Sp100 nuclear antigen is an interferon stimulated antigen found in the cell nuclei of many human and higher animal cells. Autoantibodies directed against Sp100 are often found in patients with primary biliary cirrhosis. Histologically Sp100 'dots' regions of the cell nucleus. Viral infection and mitogens affect the expression of the Sp100 autoantigen. Cells grown in the presence of interferons (α, β, and γ) revealed an increase both in size and number of the Sp100 protein-containing nuclear dots and increase the protein concentration. 
This raises "the question whether cytokine-mediated increase of Sp100 protein expression plays a role in induction of anti-Sp100 autoantibodies."

Sp100 and nuclear dots 

Two proteins, Sp100 and promyelocytic leukemia (PML) factor are localized to punctate domains in the nucleus (nuclear dots or nuclear bodies). These domains (few to 20) were found to form a donut shaped structure when cells were starved of amino acids.
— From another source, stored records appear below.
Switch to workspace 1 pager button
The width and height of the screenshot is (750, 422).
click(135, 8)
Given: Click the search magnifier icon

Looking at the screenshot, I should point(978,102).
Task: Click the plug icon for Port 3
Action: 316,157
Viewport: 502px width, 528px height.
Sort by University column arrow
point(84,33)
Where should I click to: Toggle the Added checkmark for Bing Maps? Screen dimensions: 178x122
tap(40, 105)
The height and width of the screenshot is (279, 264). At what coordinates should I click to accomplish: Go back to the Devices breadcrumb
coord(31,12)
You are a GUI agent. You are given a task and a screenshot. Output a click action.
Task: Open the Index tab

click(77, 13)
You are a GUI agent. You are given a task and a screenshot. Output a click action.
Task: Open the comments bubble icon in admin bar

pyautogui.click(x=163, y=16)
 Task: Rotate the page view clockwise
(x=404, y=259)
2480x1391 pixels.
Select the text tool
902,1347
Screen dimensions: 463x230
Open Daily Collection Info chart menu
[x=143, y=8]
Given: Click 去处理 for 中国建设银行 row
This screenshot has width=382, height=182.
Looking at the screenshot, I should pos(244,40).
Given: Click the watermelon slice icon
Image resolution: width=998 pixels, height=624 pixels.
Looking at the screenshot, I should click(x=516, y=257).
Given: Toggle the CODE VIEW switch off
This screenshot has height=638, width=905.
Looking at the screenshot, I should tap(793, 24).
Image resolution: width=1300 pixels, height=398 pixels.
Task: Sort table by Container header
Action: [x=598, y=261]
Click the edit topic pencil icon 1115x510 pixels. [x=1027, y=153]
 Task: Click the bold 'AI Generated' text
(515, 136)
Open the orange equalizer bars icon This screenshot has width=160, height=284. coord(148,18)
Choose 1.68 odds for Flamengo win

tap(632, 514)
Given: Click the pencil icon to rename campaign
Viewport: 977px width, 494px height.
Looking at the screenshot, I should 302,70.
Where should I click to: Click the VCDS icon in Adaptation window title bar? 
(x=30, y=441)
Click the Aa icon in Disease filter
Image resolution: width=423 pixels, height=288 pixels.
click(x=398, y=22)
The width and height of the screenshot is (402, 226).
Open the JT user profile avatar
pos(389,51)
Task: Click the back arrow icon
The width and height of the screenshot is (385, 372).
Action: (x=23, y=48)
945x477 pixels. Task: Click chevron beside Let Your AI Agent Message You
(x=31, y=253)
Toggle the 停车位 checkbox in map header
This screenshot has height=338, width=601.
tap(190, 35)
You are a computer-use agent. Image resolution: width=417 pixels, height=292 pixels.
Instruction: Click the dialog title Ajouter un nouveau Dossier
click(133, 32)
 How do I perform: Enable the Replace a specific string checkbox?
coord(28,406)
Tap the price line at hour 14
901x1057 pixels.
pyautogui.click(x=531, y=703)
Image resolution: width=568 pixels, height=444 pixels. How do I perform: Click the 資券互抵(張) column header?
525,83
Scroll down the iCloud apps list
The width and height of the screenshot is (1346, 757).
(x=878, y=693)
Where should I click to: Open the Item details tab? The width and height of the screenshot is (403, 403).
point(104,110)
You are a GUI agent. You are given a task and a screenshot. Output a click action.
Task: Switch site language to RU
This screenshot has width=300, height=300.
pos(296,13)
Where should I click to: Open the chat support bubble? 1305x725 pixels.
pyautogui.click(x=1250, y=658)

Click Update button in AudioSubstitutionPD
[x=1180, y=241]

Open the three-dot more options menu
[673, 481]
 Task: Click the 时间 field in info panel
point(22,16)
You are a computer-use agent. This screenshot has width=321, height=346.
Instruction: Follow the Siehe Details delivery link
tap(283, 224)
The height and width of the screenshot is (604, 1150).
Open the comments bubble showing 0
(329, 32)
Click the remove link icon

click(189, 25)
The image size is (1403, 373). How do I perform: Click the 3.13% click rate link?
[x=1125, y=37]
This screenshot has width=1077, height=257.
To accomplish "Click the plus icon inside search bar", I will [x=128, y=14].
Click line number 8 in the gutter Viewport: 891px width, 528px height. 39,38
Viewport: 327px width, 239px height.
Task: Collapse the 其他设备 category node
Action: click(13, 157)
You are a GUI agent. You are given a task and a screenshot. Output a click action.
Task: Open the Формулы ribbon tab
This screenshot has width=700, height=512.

In particular, depravation of cystine results in most pronounced changes. Two other proteins,  PIC1/SUMO-1, that also interact with nuclear pore complex factors also interact with these two proteins. In addition Sp100 interacts with a chromatin binding protein, HP1 alpha.

Sp100 splicoforms 

Some Sp100 variants contain a domain similar to two interferon-inducible nuclear phosphoproteins, suppressin and DEAF1. This defines a novel protein motif, the HNPP-box. Another class of variants has high mobility group 1 (HMG1) protein sequence as a domain. Both major classes of Sp100 splice variant proteins localize in part to nuclear dots/PML bodies and other nuclear domains.